A foodie's quest to turn up the heat through strength and conditioning with whole food and a hungry mind.

Tuesday, May 1, 2012

Homemade Coconut Quinoa Cereal: Goodbye, Cheerios!


Before I start, I want to say Happy 20th Birthday to my little brother, Preston!  Hope you enjoy the PB Pumpkin Protein Cookies once you get them!

While many people find comfort in foods like mashed potatoes and gravy, I look to cereal for my ultimate comfort food.  I used to have several boxes to choose from and would frequently mix and match on a daily/nightly basis.

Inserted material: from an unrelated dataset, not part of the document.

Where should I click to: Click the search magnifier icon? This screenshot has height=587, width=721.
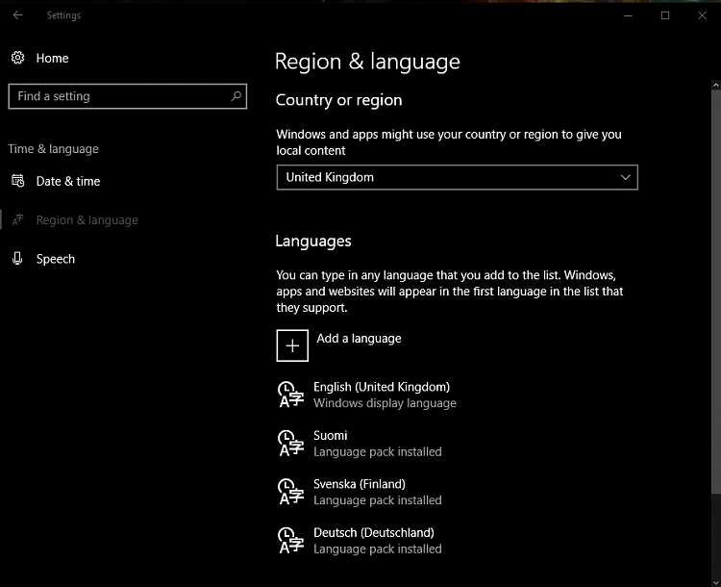pyautogui.click(x=236, y=96)
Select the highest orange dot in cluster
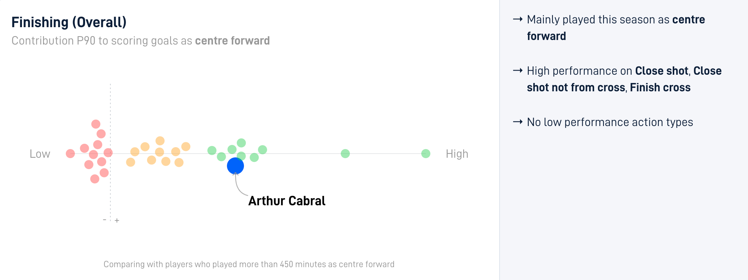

My aversion to most package foods has limited what I choose for boxed cereal, but it's mostly the Food For Life Original Ezekiel Cereal now.  I love the stuff; no added sugar, stays crunchy, and very healthy with a small ingredient list.

But my mind wonders, and I'm always looking for something new to make and enjoy.  I thought of qunioa and how I really only use it for savory lunch recipes, but maybe it would do well as a tasty cold cereal to...hmmmmm.

I entered the kitchen on Saturday morning with my new-found agenda and eagerly set a saucepan on medium-high heat.  15 minutes later I had the end result....kinda.

I fed a few bites to my lovely tester/wife, Kelley, and received the nod of approval/I want more. Geez, it turned out way better and easier than I imagined, but now I wanted to make it crunchy.  Since Kelley liked it as is, I put some in fridge so she could have it later, then spread the rest flat on a parchment-lined cookie sheet and put in the oven.

Again, this was easier than expected (besides having to wait), and I now had a tasty, crunchy, and healthy quinoa cereal ready for some cold milk and topped with dry roasted nuts.  Boxed cereal? No thanks, I make my own now.

After trying both the toasted and non-toasted versions, I actually enjoy the non-toasted more. Now I can just whip up a big batch of quinoa and store in the fridge to have a super nutritious cold breakfast or treat throughout the week.

Do you have an extra 20 minutes? Use it to make this now and appreciate the extra time you'll have later.

Homemade Cold Quinoa Cereal

Quinoa
Liquid of choice - I used light canned coconut milk and unsweetened almond milk with great success Use any liquid that appeals to you; some options are apple, carrot, or pineapple juice, dairy or other non-dairy milk, brewed tea (chai would be wonderful), and whatever else you can think of.
Stevia packets - you can use honey or agave to taste as well
Pure vanilla extract
Salt to taste
Optional: Cinnamon, nutmeg, ginger, peanut butter, or raisins


To cook, add one part quinoa with two parts liquid in a pot on the stove; add all but the vanilla extract to the  pot and bring to a boil.  I used 1/2 cup dry quinoa and one cup light coconut milk, sweetened with 2 packets NuNaturals Stevia powder and cinnamon and brought to a boil. Before adding liquid, try toasting the quinoa in the dry pot before adding liquid for about a minute to give it a great, nutty flavor. 


Once boiling, cover and reduce heat to simmer and let cook 15 minutes.  The quinoa will be translucent once finished; remove from heat to let cool ten minutes, and then stir in 1 tsp vanilla. and any of the optional ingredients. Store quinoa in an airtight container and keep in fridge until you're ready to enjoy.  I think it's best cold by itself, but could be great mixed with milk or yogurt, fresh fruit (berries, banana, pineapple, even kiwi), and toasted nuts.


If you want it crunchy, spread cooked quinoa out on a cookie sheet and bake in a preheated 350 degree oven for 35 - 40 minutes making sure to stir often. Watch for the seeds turning too dark/burned during the last 5 minutes.

Kelley said she could have this for breakfast instead of the Ezekiel cereal we order from Amazon, so I am going to test it out next week to see how it goes.  Keep your fingers crossed; maybe we won't have to buy boxed cereal anymore!

Q: What's your favorite comfort food?  Have you ever tried making a healthy version if it isn't already?